Publié le 2 Mars 2010

THE FACULTY

Sorti il y a plus de 10 ans maintenant, The Faculty n’en reste pas moins une valeur sûre aujourd’hui. Le film sort en 1999 après la déferlante de teen movies d’horreur engendrée par Scream. Au premier abord, on peut s’attendre à un film classique du genre (surtout pendant la scène d’introduction du film) avec son tueur qui vient massacrer les étudiants mais en fait, ce n’est pas du tout le cas.

THE FACULTY

The Faculty lorgne ouvertement du côté des films fantastiques et de science-fiction du milieu de 20ème siècle et aborde donc les sujets de la paranoïa et des extra-terrestres dans un environnement “teenager” et scolaire. Car dans le film, les extra-terrestres prennent forme humaine dans le corps des professeurs de cette fameuse faculté. Le film prône alors la désobéissance puisque chaque jeune convoqué chez le directeur et qui s’y rendra sera à son tour “contaminé” par cette entité extraterrestre venu pour dominer la terre. Ainsi la majeure partie des élèves subira ce triste sort, ces derniers n’osant pas aller à l’encontre de l’autorité (de l’établissement ou parentale). Seule une minorité s’enfuiera pour résister à l’invasion. Parmis eux : le cancre beau-gosse, la nouvelle arrivée, la rebelle, le joueur de foot américain, la cheerleader hautaine et l’intello souffre-douleur. Malgré ce monticule de stéréotypes, cela fonctionne à merveille notamment grâce à une excellente interprétation des acteurs (Josh Hartnett et Elijah Wood en tête). Les seconds rôles ne sont pas en reste non plus avec notamment : Robert Patrick, Salma Hayek et Famke Janssen en professeurs malfaisants.

THE FACULTY

En plus de cet excellent casting, il ne faut pas oublier la réalisation alerte de Robert Rodriguez qui, après Desperado et Une nuit en enfer; montre qu’il peut facilement transcender un genre. En effet, malgré une histoire finalement assez banale, Rodriguez réalise un excellent film dôté d’un suspense constant, de plusieurs morceaux de bravoures et de dialogues percutants.

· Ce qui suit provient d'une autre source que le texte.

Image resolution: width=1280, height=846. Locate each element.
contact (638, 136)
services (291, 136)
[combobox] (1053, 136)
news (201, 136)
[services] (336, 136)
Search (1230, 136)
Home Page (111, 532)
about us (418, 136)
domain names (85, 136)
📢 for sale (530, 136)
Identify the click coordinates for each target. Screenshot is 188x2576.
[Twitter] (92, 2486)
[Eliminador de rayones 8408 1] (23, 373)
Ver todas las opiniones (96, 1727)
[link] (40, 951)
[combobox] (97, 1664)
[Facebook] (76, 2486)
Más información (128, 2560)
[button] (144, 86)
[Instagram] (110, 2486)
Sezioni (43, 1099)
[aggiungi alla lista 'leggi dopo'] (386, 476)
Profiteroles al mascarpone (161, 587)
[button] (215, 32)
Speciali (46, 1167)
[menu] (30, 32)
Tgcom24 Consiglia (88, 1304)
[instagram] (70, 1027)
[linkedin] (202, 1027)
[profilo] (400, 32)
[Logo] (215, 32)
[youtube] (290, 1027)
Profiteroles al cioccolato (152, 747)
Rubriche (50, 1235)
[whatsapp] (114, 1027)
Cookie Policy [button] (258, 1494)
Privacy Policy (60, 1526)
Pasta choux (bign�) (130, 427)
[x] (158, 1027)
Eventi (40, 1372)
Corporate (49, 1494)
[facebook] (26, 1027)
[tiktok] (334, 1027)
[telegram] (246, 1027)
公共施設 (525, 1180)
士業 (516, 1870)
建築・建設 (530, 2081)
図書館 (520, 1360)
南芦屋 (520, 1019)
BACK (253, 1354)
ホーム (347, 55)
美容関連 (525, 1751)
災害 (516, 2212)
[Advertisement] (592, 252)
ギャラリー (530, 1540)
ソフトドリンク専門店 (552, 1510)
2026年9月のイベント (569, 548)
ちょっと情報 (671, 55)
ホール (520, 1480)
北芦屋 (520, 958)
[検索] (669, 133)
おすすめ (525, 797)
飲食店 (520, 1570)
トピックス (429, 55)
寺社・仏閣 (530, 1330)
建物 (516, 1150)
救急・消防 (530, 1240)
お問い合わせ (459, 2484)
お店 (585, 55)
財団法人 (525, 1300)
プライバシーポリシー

Le film est ponctuée de moments tous plus jubilatoires les uns que les autres : l’analyse de l’organisme par le prof et ses élèves, le face à face Josh Hartnett / Famke Janssen, l’attaque du professeur Furlong dans la salle de classe, la prise de drogue afin de dépister la contamination, la scène sur le parking avec le bus et la voiture de Zeke, la scène de la piscine, celle des vestiaires…Bref, le film est une accumulation de moments intenses et prenants.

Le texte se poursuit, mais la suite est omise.